The history of the districts of Montepulciano allows one to get an idea not only of the life of the city of the time, but also of its urban structure and the developments that occurred at the turn of the 1200’s and 1300’s. The oldest districts are definitely those of “Sasso”, or the highest part of the city, site of the first settlement area, namely San Donato, Talosa and perhaps Poggiolo. The latter parts of the city: Collazzi, Le Coste, Cagnano, Voltaia and Gracciano were considered “villages” until 1281 (i.e. outside agglomerations of the city) and they became districts by 1300. From the ancient history of the districts of Montepulciano, as documented in the municipal Statutes of the time, we san see the same nomenclature, colors, emblems, urban territoriality, and especially the same ceremonial model.

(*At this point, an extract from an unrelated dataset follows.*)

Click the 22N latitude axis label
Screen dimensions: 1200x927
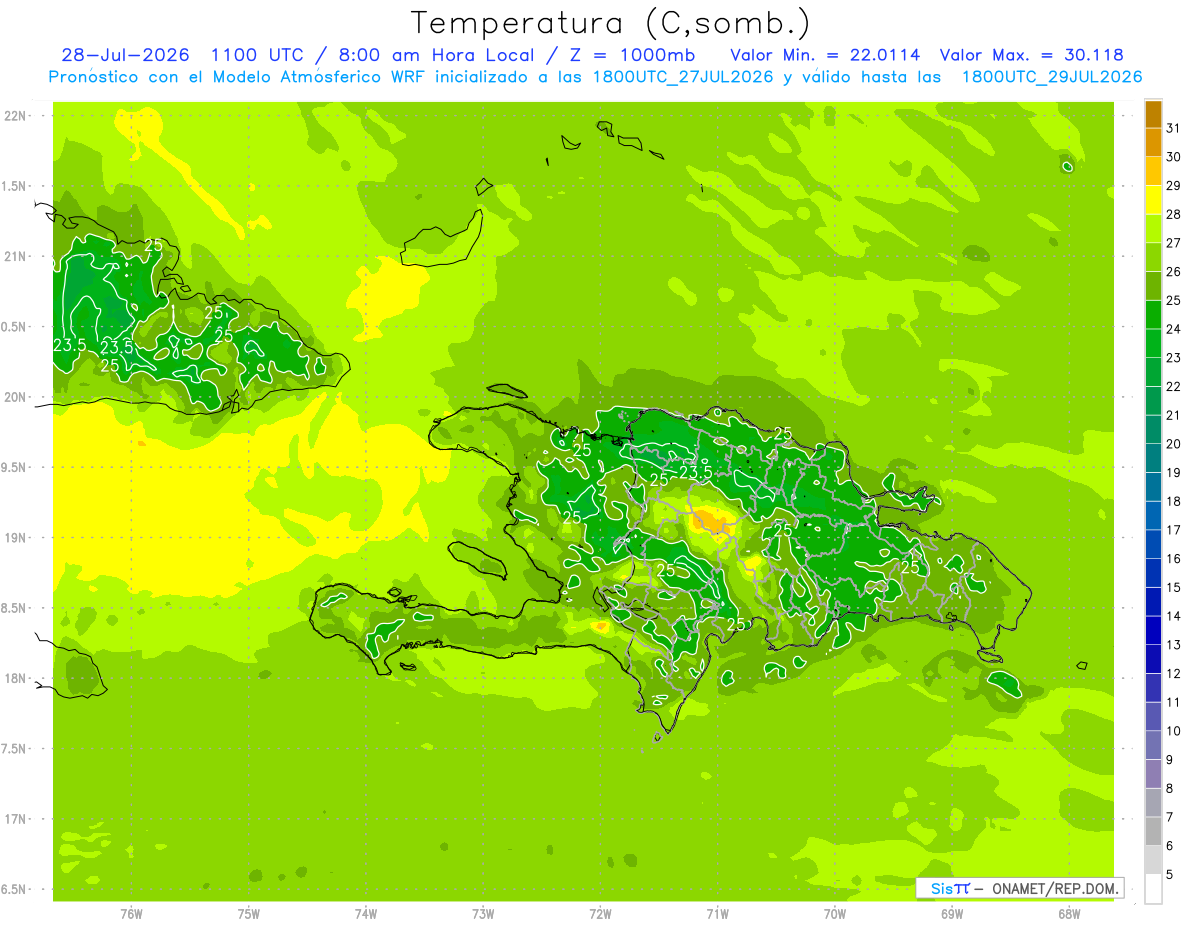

The recent history of the “Bravìo” began in 1974 when a parish priest, Don Marcello del Balio, had the idea to transform the ancient horse race into a barrel race. The idea, whilst absolutely brilliant, could not have been more apt, given the international reputation and the quality of Vino Nobile di Montepulciano. The barrels are an important element in the economy of Montepulciano, as they are fundamental to the aging of the wine.

The “Bravìo” is held on the morning of the last Sunday of August. From 10:00am in Piazza Grande a series of important and impressive ceremonies are hosted, including the drawimg of the starting order of the barrels, the branding of the barrels, the waving of the flag ensigns, the delivery of the cloth by the municipality to the Magistrate of the Contrade, the offer of votive candles to St. John in the Cathedral. In the afternoon at 15:00 the parade begins with its fascinating historical procession, made up of over three hundred local participants dressed in period costume.

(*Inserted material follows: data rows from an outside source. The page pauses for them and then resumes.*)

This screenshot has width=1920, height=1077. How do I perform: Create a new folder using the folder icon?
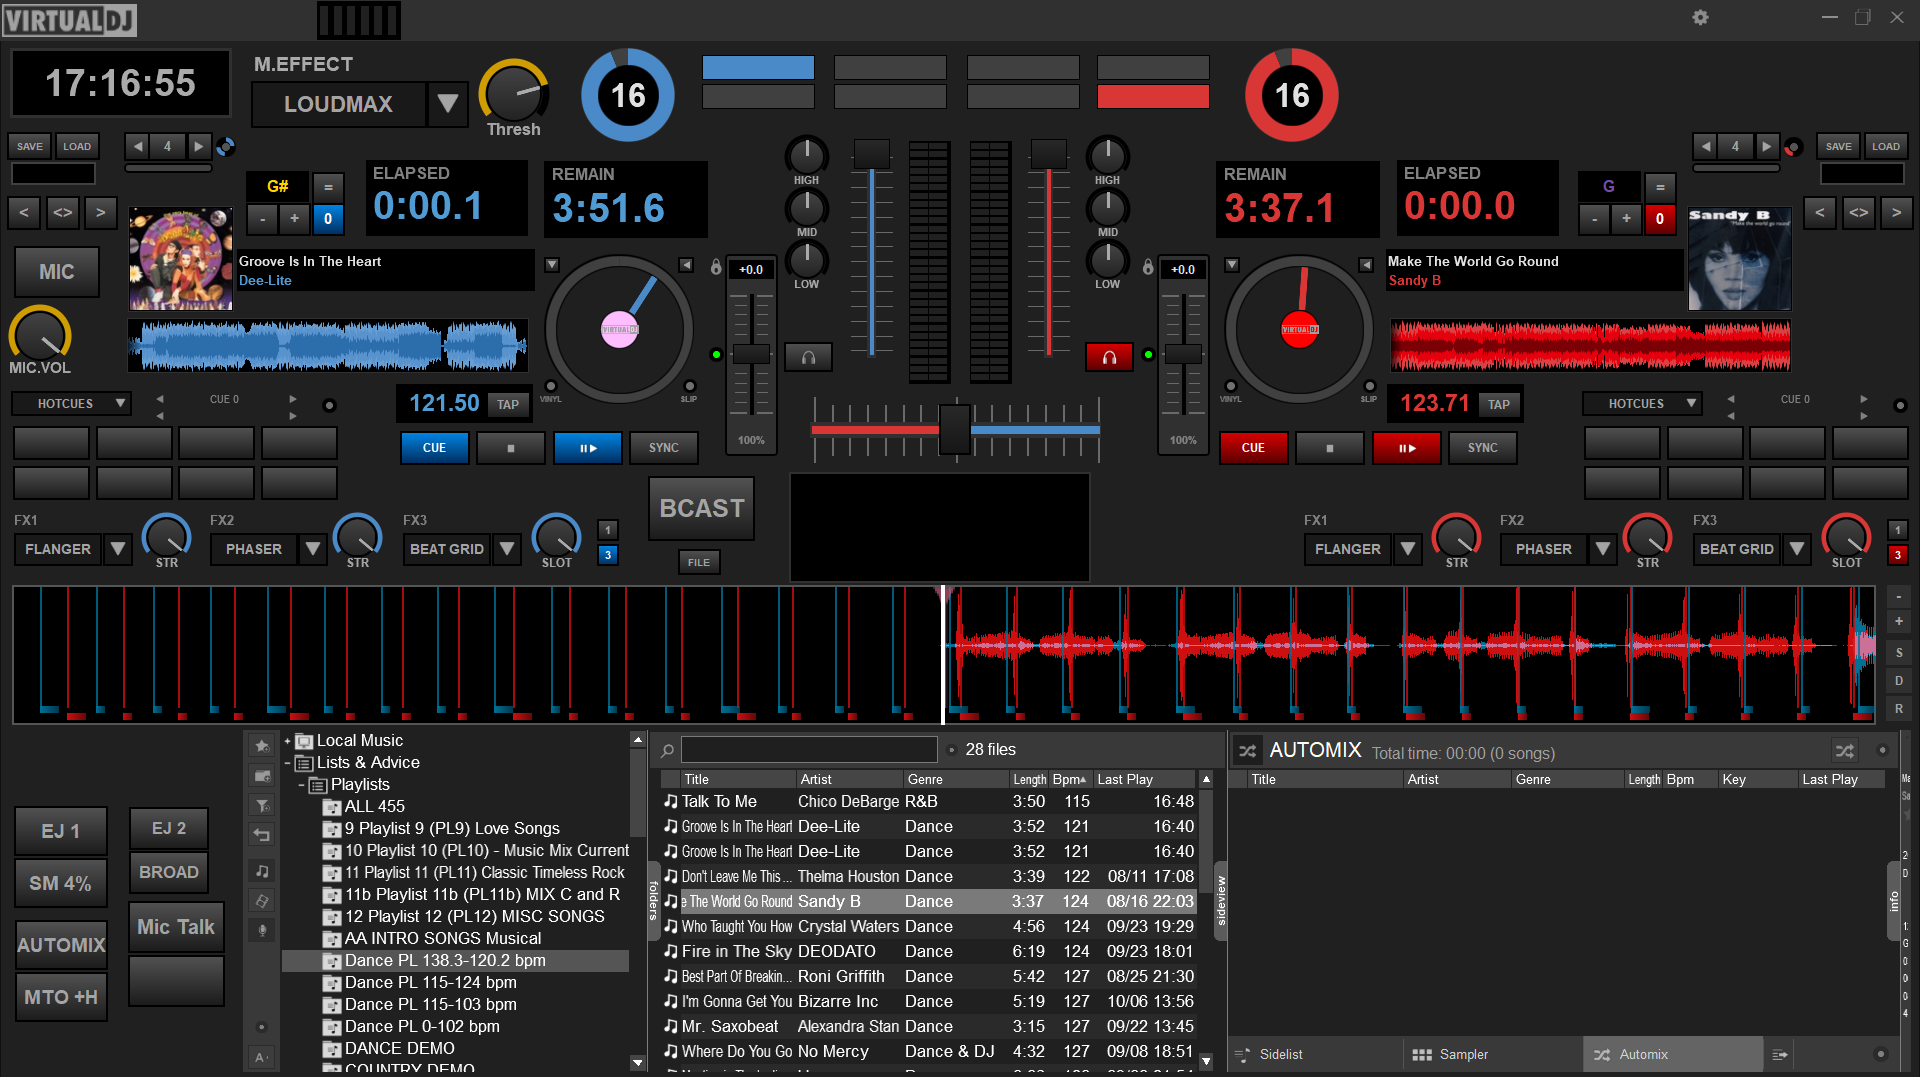click(261, 776)
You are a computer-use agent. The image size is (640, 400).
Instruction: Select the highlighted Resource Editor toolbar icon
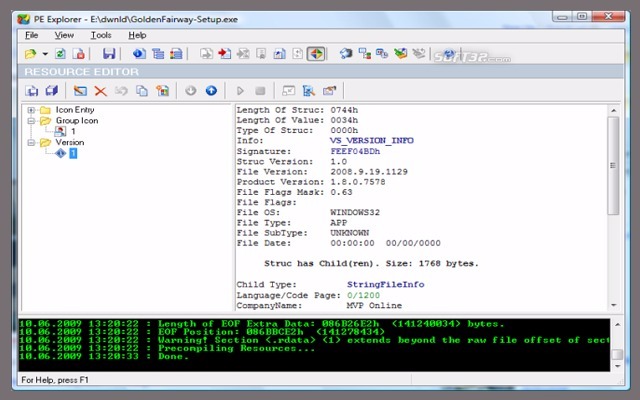[x=314, y=53]
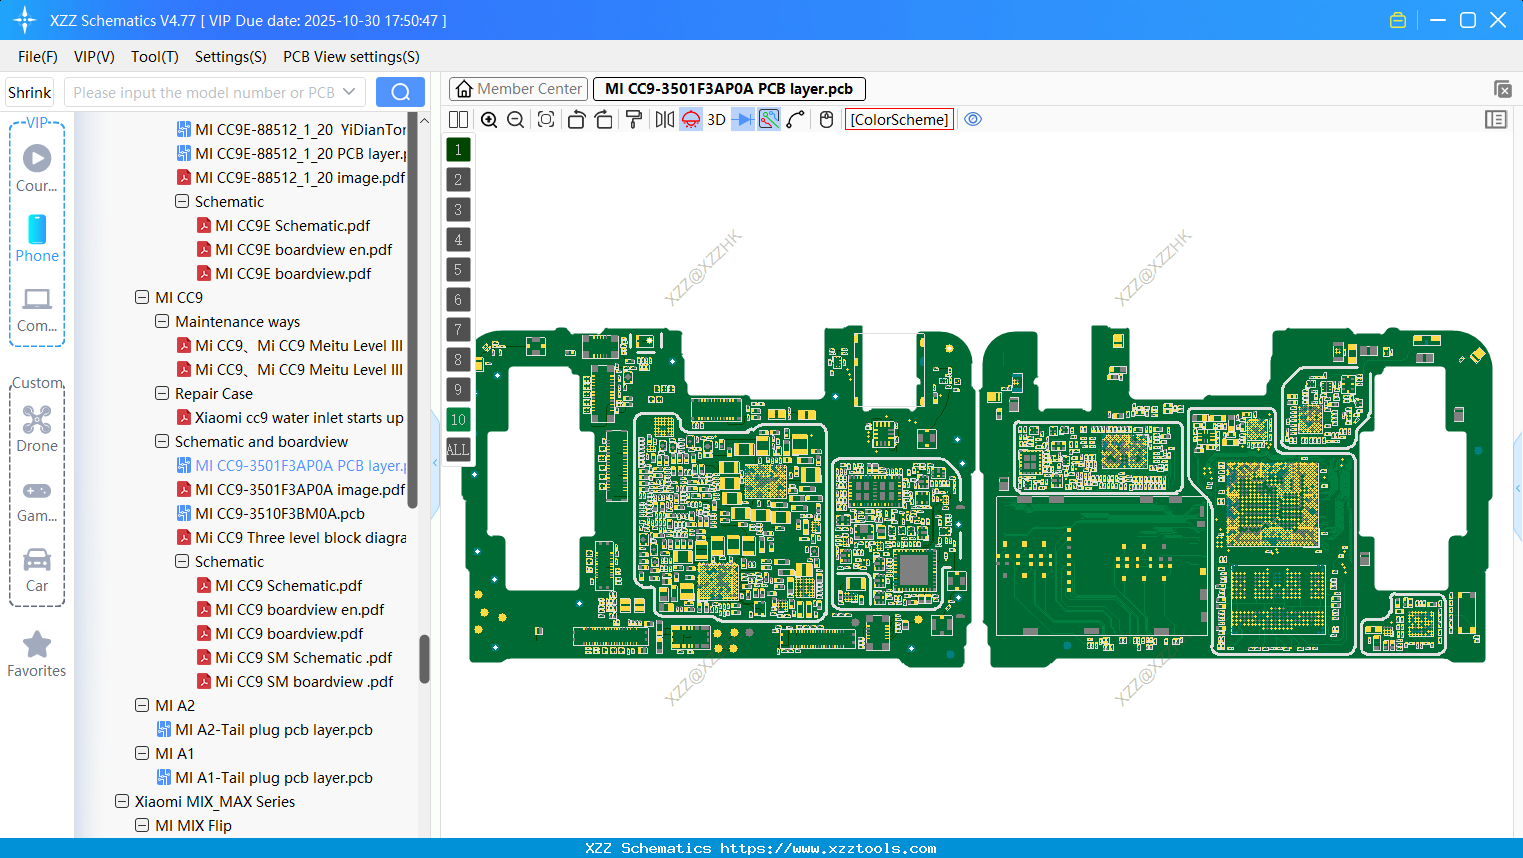Switch to MI CC9-3501F3AP0A PCB layer tab
The height and width of the screenshot is (858, 1523).
tap(728, 88)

Finally, at 19.00, after the signal given by the ringing of the bells of the City Hall, the barrels start rolling, starting from the Marzocco column. After a few minutes the “Bravìo” race will have been concluded; only one district will celebrate the victory and will take the “cloth”; The other districts will forego feelings of bitterness and think about future victories, without rancor and showing respect for the winning Contrada; a story that has been repeated for over six hundred years.

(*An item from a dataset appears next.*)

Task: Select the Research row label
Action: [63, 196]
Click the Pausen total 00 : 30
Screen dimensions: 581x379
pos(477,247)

The week preceding the Palio is full of important events, such as the Proclamation of the Gonfaloniere and the Procession of the Candles. Every evening the districts welcome all with parties, dinners, games, music and wine. The event attracts thousands of tourists for the week long series of events, thus strengthening the spirit of the whole community of Montepulciano.

Heritage of Italy

In 2011 the Bravio delle Botti of Montepulciano was nominated by the Italian Ministry of Tourism as being an event of cultural importance worthy of attention. The Tourism Minister, in a letter addressed directly to the Magistrato delle Contrade, has included the Bravìo among the events that constitute the promotion of the history and traditions, emphasizing the artistic, cultural and historical heritage and representing an important driving force for the Italian tourism economy.

In 2011 the Bravio delle Botti of Montepulciano was nominated by the Italian Ministry of Tourism as being an event of cultural importance worthy of attention. The Tourism Minister, in a letter addressed directly to the Magistrato delle Contrade, has included the Bravìo among the events that constitute the promotion of the history and traditions, emphasizing the artistic, cultural and historical heritage and representing an important driving force for the Italian tourism economy.

The Bravìo is an event that keeps the folklore of its territory alive, maintaining traditional customs, whilst adapting to the times “and turning them into tourist attractors, able to record a wider and growing participation” .

The original idea of Don Marcello, with all the advances and improvements made over the recent years, is therefore focusing more attention and interest on the Bravìo of the Botti and Montepulciano, while carrying with it, the social participation of an entire town.